(Working data)

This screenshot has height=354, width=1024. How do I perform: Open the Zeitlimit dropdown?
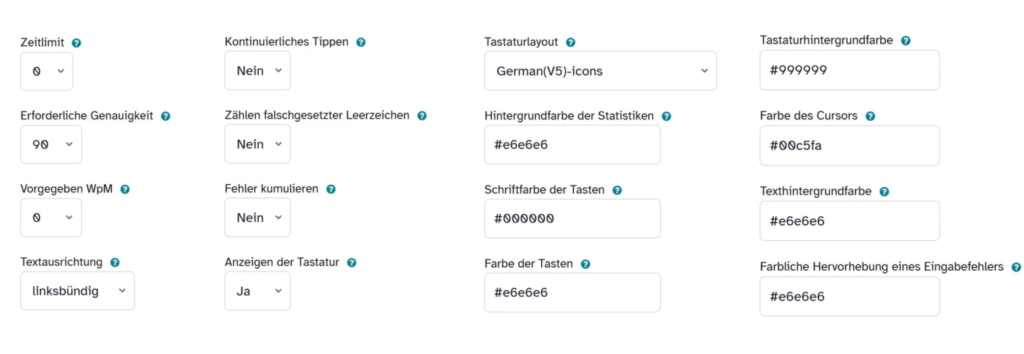tap(46, 71)
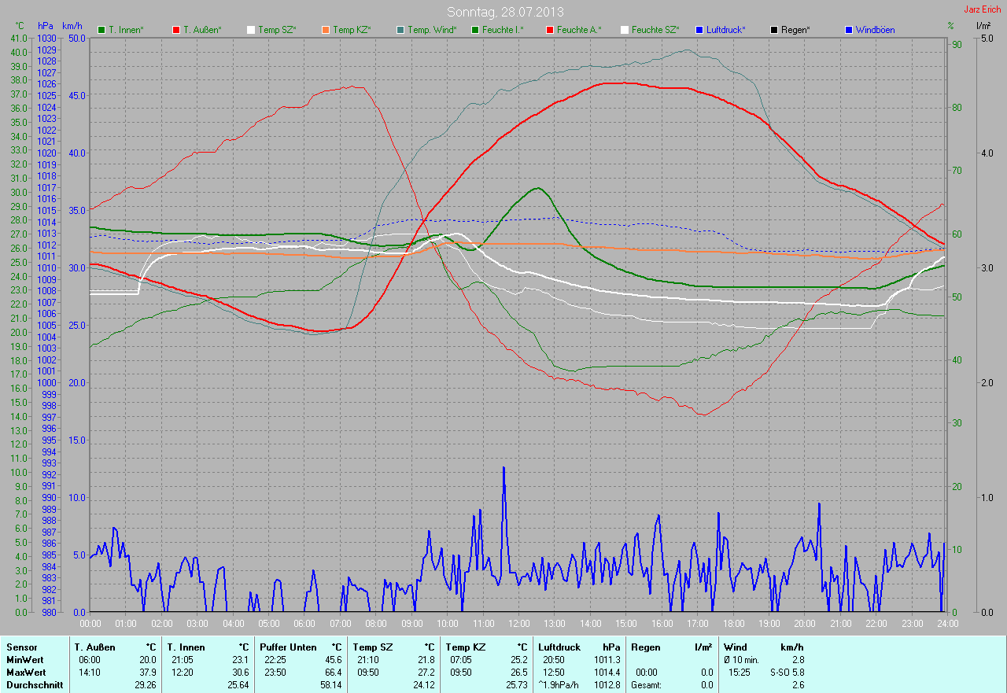The image size is (1007, 693).
Task: Click the hPa axis unit label
Action: tap(46, 26)
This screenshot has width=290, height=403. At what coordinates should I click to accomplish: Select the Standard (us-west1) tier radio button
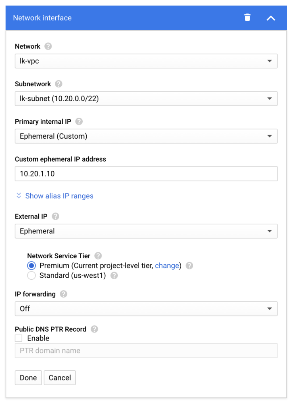[31, 276]
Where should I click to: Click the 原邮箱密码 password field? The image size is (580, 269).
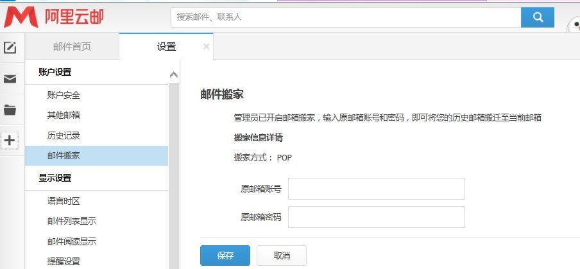[376, 217]
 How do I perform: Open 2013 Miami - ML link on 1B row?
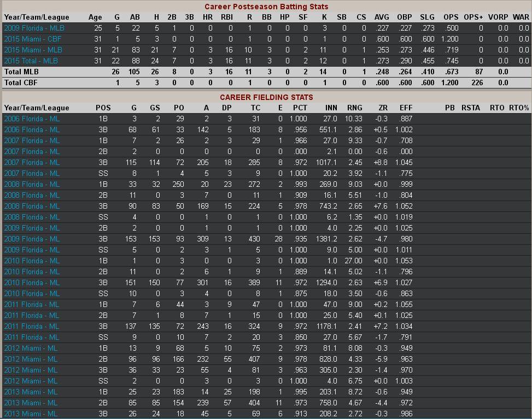(31, 392)
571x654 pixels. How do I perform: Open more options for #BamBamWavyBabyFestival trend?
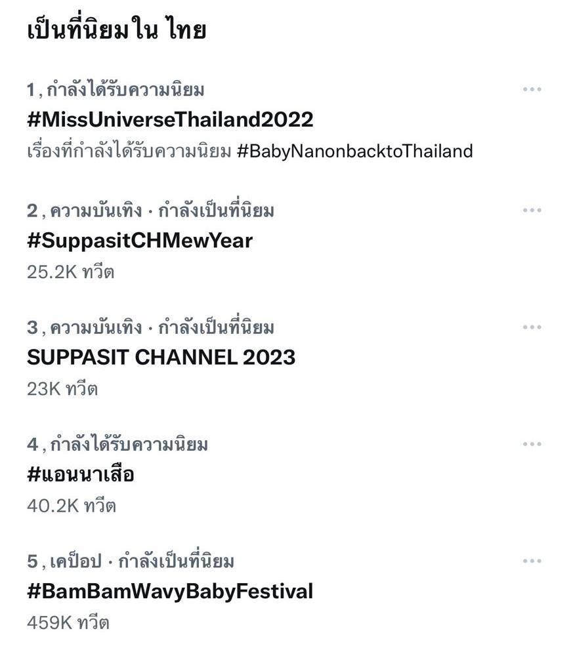click(x=532, y=562)
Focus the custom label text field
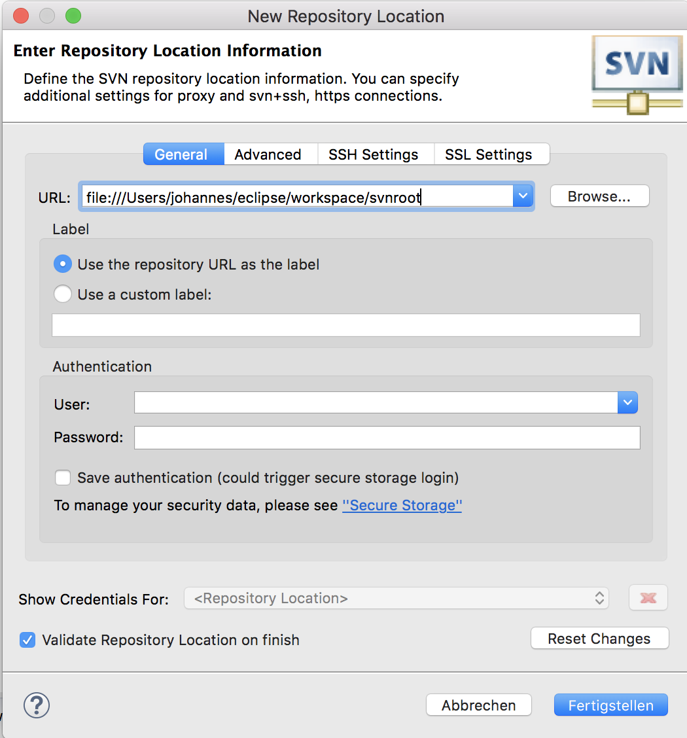This screenshot has width=687, height=738. tap(345, 325)
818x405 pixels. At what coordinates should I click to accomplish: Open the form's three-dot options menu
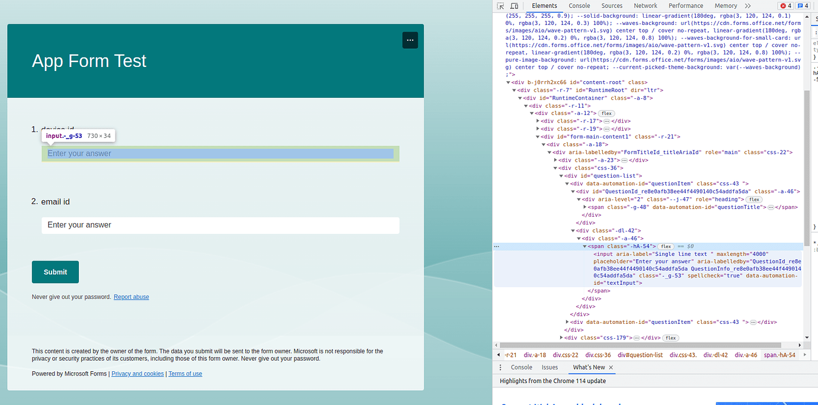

(End Working data)

Set down the material above exactly. Skip any picture.

- **Solution for this problem**
This screenshot has height=354, width=1024. How do I perform: Open the Zeitlimit dropdown?
tap(46, 71)
The image size is (1007, 693).
Task: Click the hPa axis unit label
Action: tap(46, 26)
This screenshot has width=290, height=403. At what coordinates should I click to accomplish: Select the Standard (us-west1) tier radio button
[31, 276]
Where should I click to: Click the 原邮箱密码 password field? The image size is (580, 269).
[376, 217]
 How do I perform: Open 2013 Miami - ML link on 1B row?
(31, 392)
571x654 pixels. How do I perform: Open more options for #BamBamWavyBabyFestival trend?
click(x=532, y=562)
Focus the custom label text field
This screenshot has width=687, height=738. tap(345, 325)
818x405 pixels. At what coordinates should I click to accomplish: Open the form's three-dot options menu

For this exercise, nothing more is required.